## Assignment
Write out the entries below verbatim, starting with the first line and ending with the line that contains "header-actions: Log In Start My Free Trial is", including that line.

## Exercise input
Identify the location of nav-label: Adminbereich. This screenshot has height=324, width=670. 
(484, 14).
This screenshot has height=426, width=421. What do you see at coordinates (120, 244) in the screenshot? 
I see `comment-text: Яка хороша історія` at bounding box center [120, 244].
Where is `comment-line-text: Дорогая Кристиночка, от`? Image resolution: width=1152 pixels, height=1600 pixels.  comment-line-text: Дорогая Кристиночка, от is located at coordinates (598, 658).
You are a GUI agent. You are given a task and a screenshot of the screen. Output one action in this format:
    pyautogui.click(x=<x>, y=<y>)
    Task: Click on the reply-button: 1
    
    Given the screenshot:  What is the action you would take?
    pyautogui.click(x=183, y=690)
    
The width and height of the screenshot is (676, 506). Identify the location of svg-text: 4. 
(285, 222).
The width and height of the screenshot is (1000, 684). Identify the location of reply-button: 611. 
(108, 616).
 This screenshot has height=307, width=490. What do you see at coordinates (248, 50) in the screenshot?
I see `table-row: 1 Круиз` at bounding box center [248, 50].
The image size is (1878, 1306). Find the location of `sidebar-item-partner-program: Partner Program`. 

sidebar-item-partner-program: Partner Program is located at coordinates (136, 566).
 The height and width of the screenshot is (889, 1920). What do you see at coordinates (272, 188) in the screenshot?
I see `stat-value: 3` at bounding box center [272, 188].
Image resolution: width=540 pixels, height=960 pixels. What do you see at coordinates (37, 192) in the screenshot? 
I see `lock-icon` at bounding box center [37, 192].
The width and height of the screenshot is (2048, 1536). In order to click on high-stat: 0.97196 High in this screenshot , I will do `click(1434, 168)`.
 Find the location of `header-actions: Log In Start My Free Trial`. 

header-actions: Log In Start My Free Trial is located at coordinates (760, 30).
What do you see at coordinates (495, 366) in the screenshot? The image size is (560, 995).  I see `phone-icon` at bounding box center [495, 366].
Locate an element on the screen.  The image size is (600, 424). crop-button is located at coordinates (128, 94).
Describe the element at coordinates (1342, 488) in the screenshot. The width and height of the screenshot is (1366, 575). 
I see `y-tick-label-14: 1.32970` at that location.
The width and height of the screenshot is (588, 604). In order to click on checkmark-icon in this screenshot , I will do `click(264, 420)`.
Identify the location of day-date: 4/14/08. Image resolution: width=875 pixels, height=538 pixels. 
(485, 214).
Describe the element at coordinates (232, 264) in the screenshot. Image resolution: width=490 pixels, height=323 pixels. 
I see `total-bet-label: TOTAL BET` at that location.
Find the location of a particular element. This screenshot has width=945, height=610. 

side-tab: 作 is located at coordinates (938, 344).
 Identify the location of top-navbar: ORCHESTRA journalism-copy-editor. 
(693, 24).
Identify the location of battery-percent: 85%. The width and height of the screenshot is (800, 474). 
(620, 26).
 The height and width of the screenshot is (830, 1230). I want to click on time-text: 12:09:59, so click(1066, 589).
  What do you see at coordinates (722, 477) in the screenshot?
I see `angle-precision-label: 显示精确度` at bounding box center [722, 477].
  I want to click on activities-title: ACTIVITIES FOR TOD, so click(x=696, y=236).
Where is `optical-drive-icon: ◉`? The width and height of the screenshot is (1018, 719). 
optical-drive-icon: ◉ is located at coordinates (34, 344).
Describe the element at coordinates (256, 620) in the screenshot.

## Result
Identify the location of nav-label: Adminbereich. This screenshot has height=324, width=670. 
(484, 14).
This screenshot has height=426, width=421. What do you see at coordinates (120, 244) in the screenshot? 
I see `comment-text: Яка хороша історія` at bounding box center [120, 244].
Where is `comment-line-text: Дорогая Кристиночка, от`? Image resolution: width=1152 pixels, height=1600 pixels.  comment-line-text: Дорогая Кристиночка, от is located at coordinates (598, 658).
You are a GUI agent. You are given a task and a screenshot of the screen. Output one action in this format:
    pyautogui.click(x=<x>, y=<y>)
    Task: Click on the reply-button: 1
    
    Given the screenshot:  What is the action you would take?
    pyautogui.click(x=183, y=690)
    
The width and height of the screenshot is (676, 506). Identify the location of svg-text: 4. 
(285, 222).
The width and height of the screenshot is (1000, 684). Identify the location of reply-button: 611. 
(108, 616).
 This screenshot has height=307, width=490. What do you see at coordinates (248, 50) in the screenshot?
I see `table-row: 1 Круиз` at bounding box center [248, 50].
The image size is (1878, 1306). Find the location of `sidebar-item-partner-program: Partner Program`. 

sidebar-item-partner-program: Partner Program is located at coordinates (136, 566).
 The height and width of the screenshot is (889, 1920). What do you see at coordinates (272, 188) in the screenshot?
I see `stat-value: 3` at bounding box center [272, 188].
Image resolution: width=540 pixels, height=960 pixels. What do you see at coordinates (37, 192) in the screenshot? 
I see `lock-icon` at bounding box center [37, 192].
The width and height of the screenshot is (2048, 1536). In order to click on high-stat: 0.97196 High in this screenshot , I will do `click(1434, 168)`.
 Find the location of `header-actions: Log In Start My Free Trial`. 

header-actions: Log In Start My Free Trial is located at coordinates (760, 30).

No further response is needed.